Department of Biomedical Engineering, University of California Irvine, Irvine, CA 92697-2715, United States.
Department of Chemical and Biomolecular Engineering, University of California Irvine, Irvine, CA 92697-2580, United States.
Acta Biomater. 2024 Nov;189:439-448. doi: 10.1016/j.actbio.2024.09.050. Epub 2024 Oct 3.

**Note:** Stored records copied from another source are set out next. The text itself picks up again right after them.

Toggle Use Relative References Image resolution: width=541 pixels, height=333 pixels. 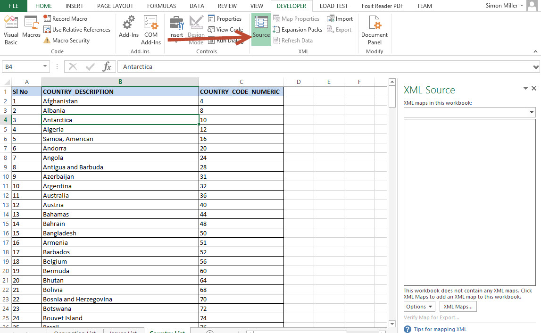77,30
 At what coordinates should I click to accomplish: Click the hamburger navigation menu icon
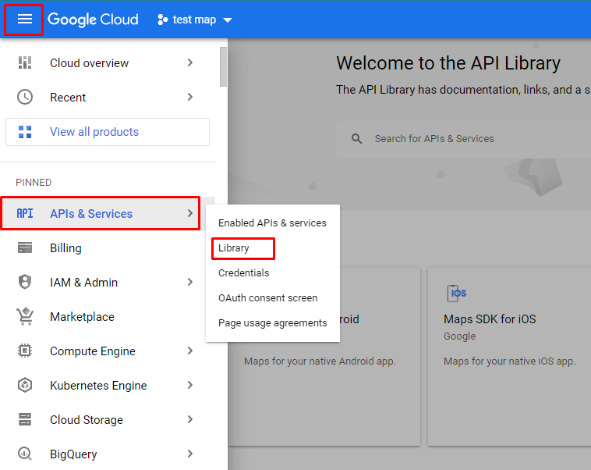tap(24, 20)
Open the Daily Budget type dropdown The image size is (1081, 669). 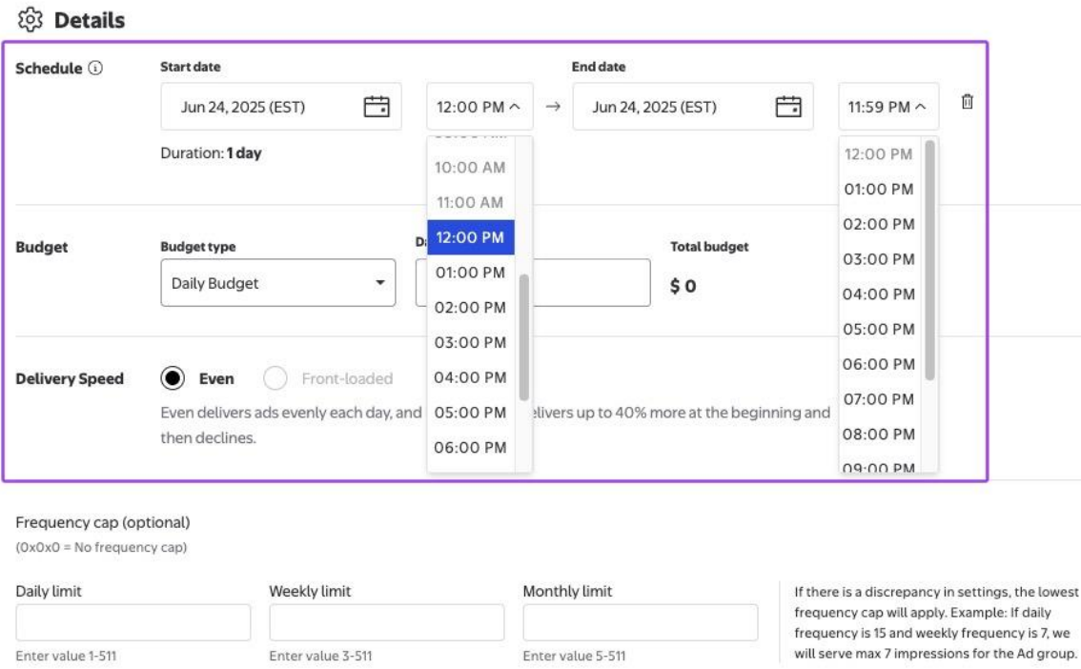(x=277, y=283)
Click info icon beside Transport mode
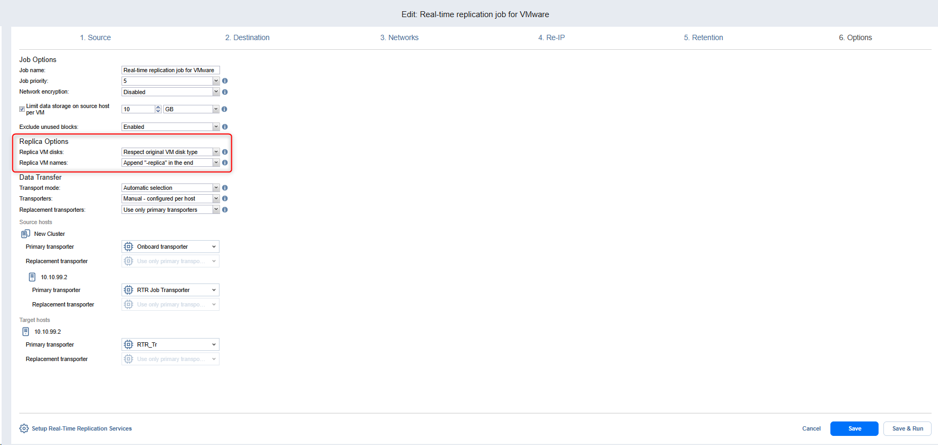 225,188
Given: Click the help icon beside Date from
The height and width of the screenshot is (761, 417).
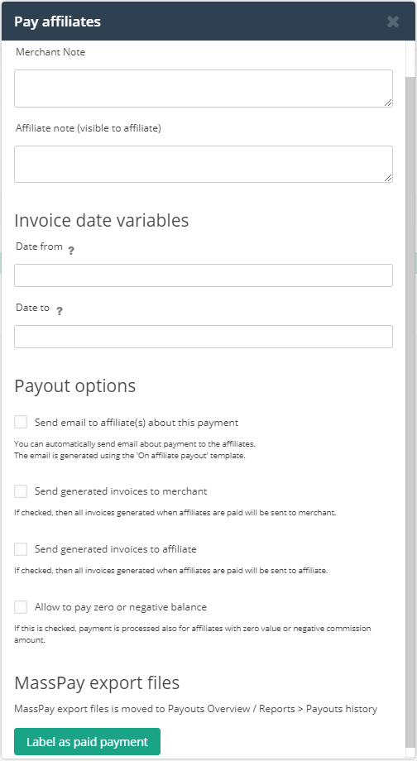Looking at the screenshot, I should click(71, 251).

We introduce a method utilizing single laser-generated cavitation bubbles to stimulate cellular mechanotransduction in dermal fibroblasts embedded within 3D hydrogels. We demonstrate that fibroblasts embedded in either amorphous or fibrillar hydrogels engage in Ca signaling following exposure to an impulsive mechanical stimulus provided by a single 250 µm diameter laser-generated cavitation bubble. We find that the spatial extent of the cellular signaling is larger for cells embedded within a fibrous collagen hydrogel as compared to those embedded within an amorphous polyvinyl alcohol polymer (SLO-PVA) hydrogel. Additionally, for fibroblasts embedded in collagen, we find an increased range of cellular mechanosensitivity for cells that are polarized relative to the radial axis as compared to the circumferential axis. By contrast, fibroblasts embedded within SLO-PVA did not display orientation-dependent mechanosensitivity. Fibroblasts embedded in hydrogels and cultured in calcium-free media did not show cavitation-induced mechanotransduction; implicating calcium signaling based on transmembrane Ca transport. This study demonstrates the utility of single laser-generated cavitation bubbles to provide local non-invasive impulsive mechanical stimuli within 3D hydrogel tissue models with concurrent imaging using optical microscopy. STATEMENT OF SIGNIFICANCE: Currently, there are limited methods for the non-invasive real-time assessment of cellular sensitivity to mechanical stimuli within 3D tissue scaffolds. We describe an original approach that utilizes a pulsed laser microbeam within a standard laser scanning microscope system to generate single cavitation bubbles to provide impulsive mechanostimulation to cells within 3D fibrillar and amorphous hydrogels. Using this technique, we measure the cellular mechanosensitivity of primary human dermal fibroblasts embedded in amorphous and fibrillar hydrogels, thereby providing a useful method to examine cellular mechanotransduction in 3D biomaterials. Moreover, the implementation of our method within a standard optical microscope makes it suitable for broad adoption by cellular mechanotransduction researchers and opens the possibility of high-throughput evaluation of biomaterials with respect to cellular mechanosignaling.
我们介绍了一种利用单个激光生成的空化泡来刺激真皮成纤维细胞中细胞力学转导的方法,这些细胞嵌入在 3D 水凝胶中。我们证明,在单个 250 µm 直径的激光生成空化泡提供的脉冲机械刺激下,嵌入无定形或纤维状水凝胶中的成纤维细胞会发生 Ca 信号转导。我们发现,与嵌入无定形聚乙醇酸聚合物(SLO-PVA)水凝胶中的细胞相比,嵌入纤维胶原水凝胶中的细胞的细胞信号转导空间范围更大。此外,对于嵌入胶原中的成纤维细胞,我们发现与径向轴相比,相对于圆周轴极化的细胞具有更高的细胞机械敏感性范围。相比之下,嵌入 SLO-PVA 中的成纤维细胞没有显示出与方向有关的机械敏感性。嵌入水凝胶并在无钙培养基中培养的成纤维细胞没有显示出空化诱导的力学转导;这暗示了基于跨膜 Ca 转运的钙信号转导。这项研究证明了单个激光生成的空化泡在具有光学显微镜的同时进行成像的 3D 水凝胶组织模型中提供局部非侵入性脉冲机械刺激的实用性。 意义声明:目前,对于 3D 组织支架内细胞对机械刺激的敏感性进行非侵入性实时评估的方法有限。我们描述了一种原始方法,该方法利用标准激光扫描显微镜系统中的脉冲激光微束生成单个空化泡,以向 3D 纤维状和无定形水凝胶中的细胞提供脉冲机械刺激。使用该技术,我们测量了嵌入无定形和纤维状水凝胶中的原代人真皮成纤维细胞的细胞机械敏感性,从而提供了一种有用的方法来研究 3D 生物材料中的细胞力学转导。此外,我们的方法在标准光学显微镜中的实施使其适合细胞力学转导研究人员广泛采用,并为基于细胞机械信号的生物材料的高通量评估开辟了可能性。